Instruções e requisitos -> Informe quantas linhas dos registros contêm a palavra "crest", diferenciando maiúsculas de minúsculas. Responda só com o número.

***** Conteúdo dos registros

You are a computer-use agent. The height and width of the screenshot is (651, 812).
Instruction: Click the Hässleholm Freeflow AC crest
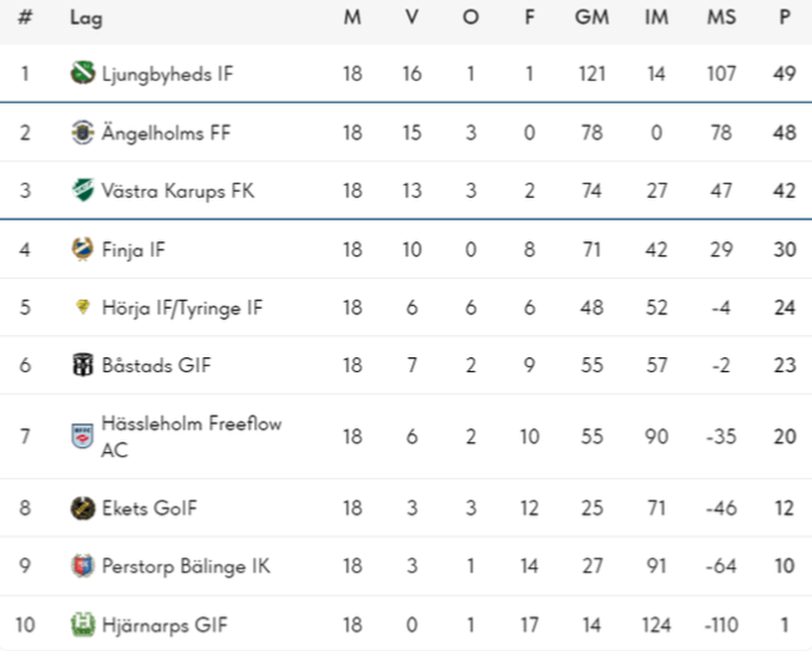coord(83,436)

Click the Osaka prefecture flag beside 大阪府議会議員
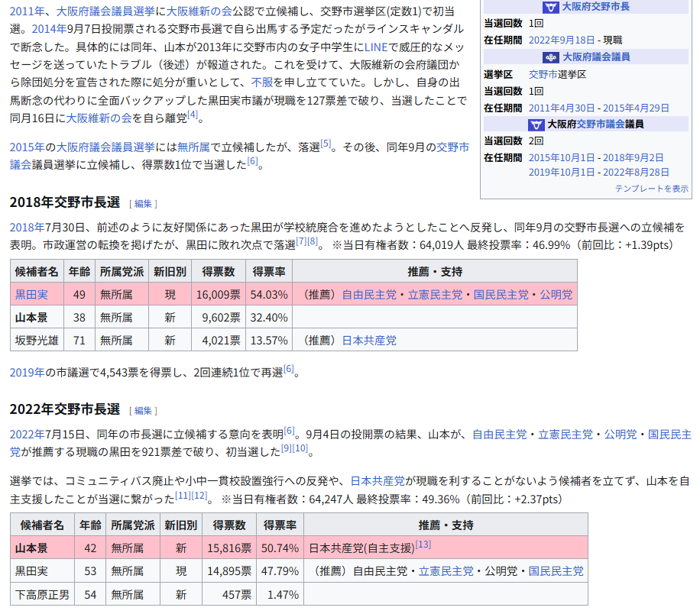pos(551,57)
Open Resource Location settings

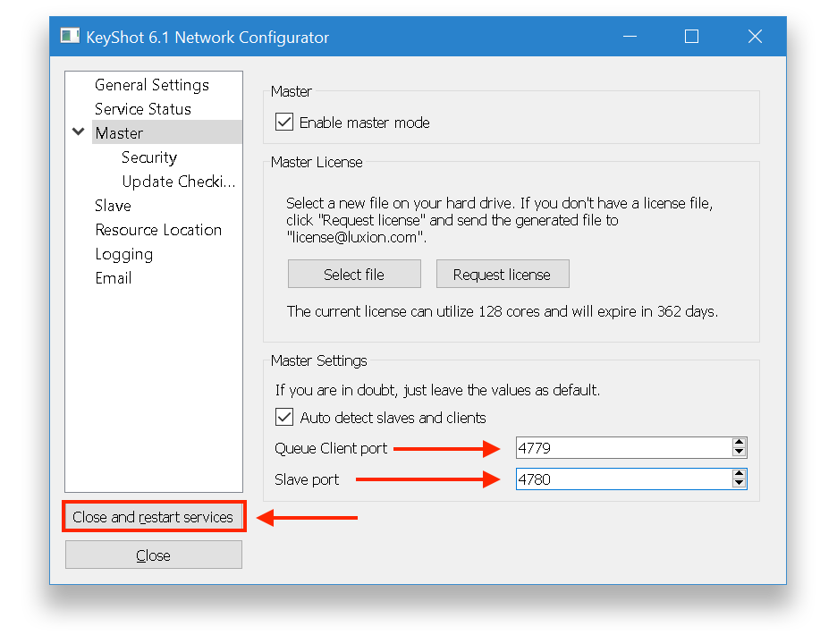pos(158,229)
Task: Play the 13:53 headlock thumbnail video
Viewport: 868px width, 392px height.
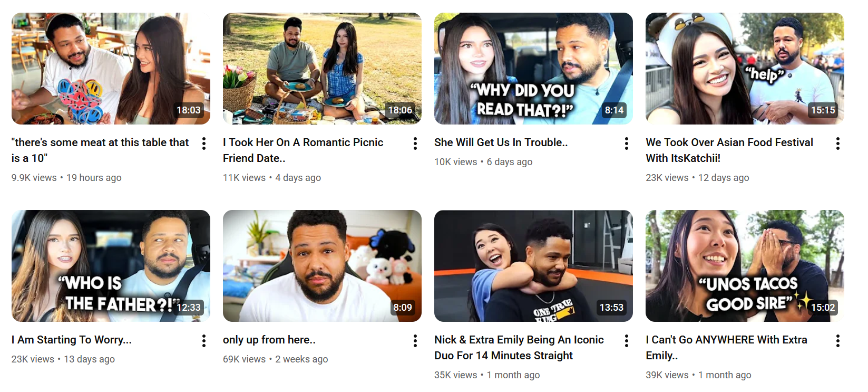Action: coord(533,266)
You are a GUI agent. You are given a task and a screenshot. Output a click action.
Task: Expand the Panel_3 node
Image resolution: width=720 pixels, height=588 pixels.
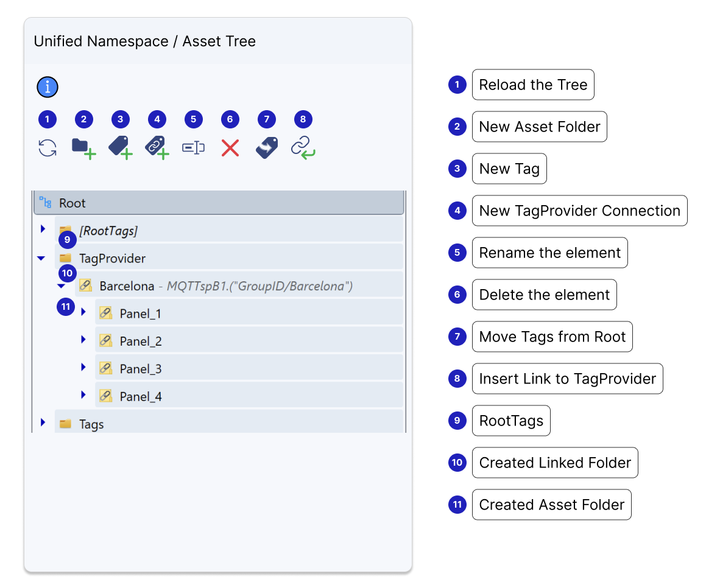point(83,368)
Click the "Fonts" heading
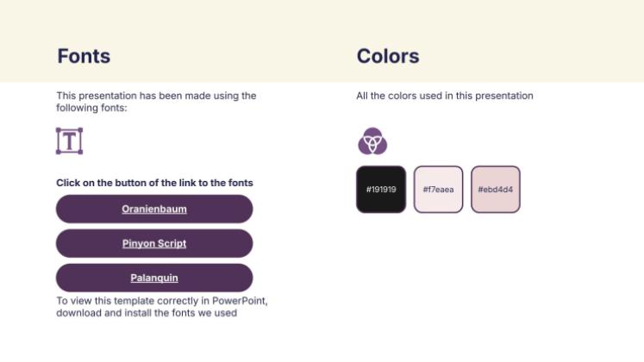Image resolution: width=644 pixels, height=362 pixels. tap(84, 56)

**********
***** Conteúdo dos registros

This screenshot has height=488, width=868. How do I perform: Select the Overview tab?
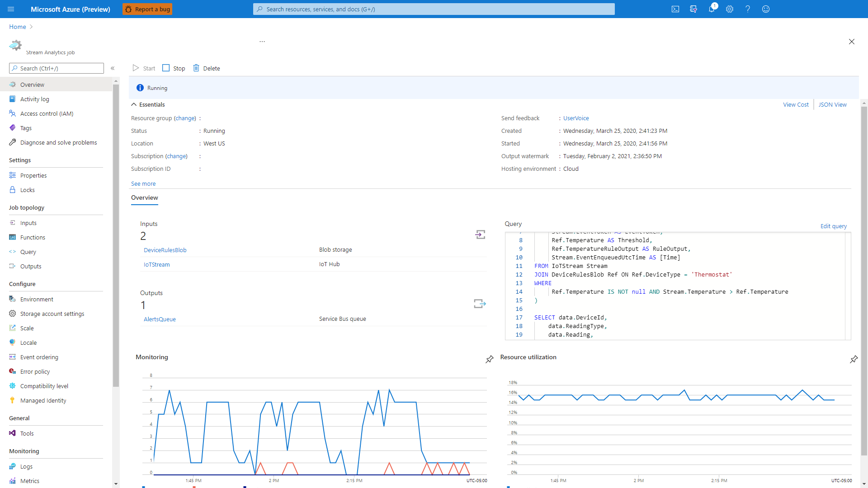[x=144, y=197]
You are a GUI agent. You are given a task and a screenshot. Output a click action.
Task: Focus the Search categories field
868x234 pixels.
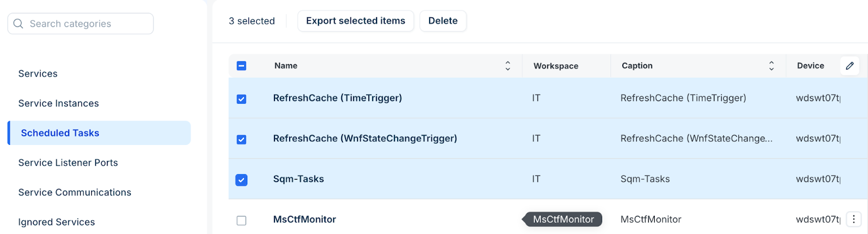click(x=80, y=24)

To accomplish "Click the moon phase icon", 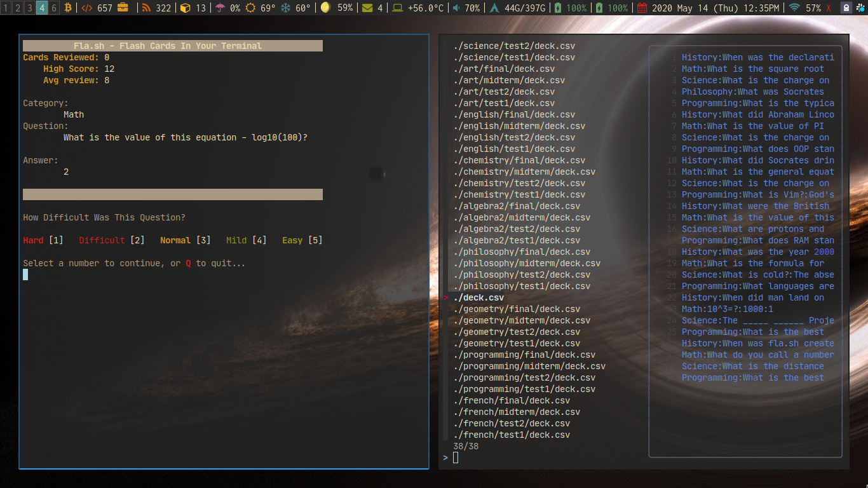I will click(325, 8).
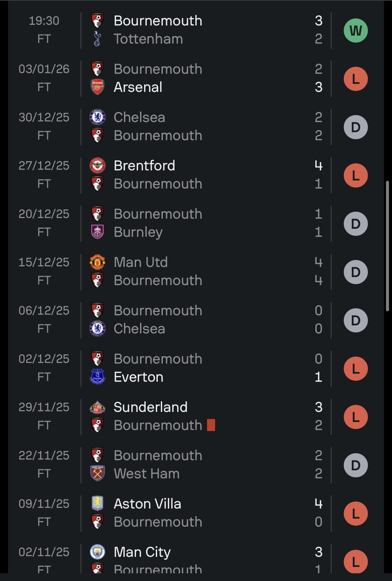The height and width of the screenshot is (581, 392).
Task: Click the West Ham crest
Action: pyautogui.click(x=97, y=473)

**********
***** Conteúdo dos registros

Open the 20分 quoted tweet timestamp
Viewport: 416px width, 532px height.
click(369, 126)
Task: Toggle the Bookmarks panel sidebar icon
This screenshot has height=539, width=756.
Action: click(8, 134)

**********

Tarefa concluída -> 2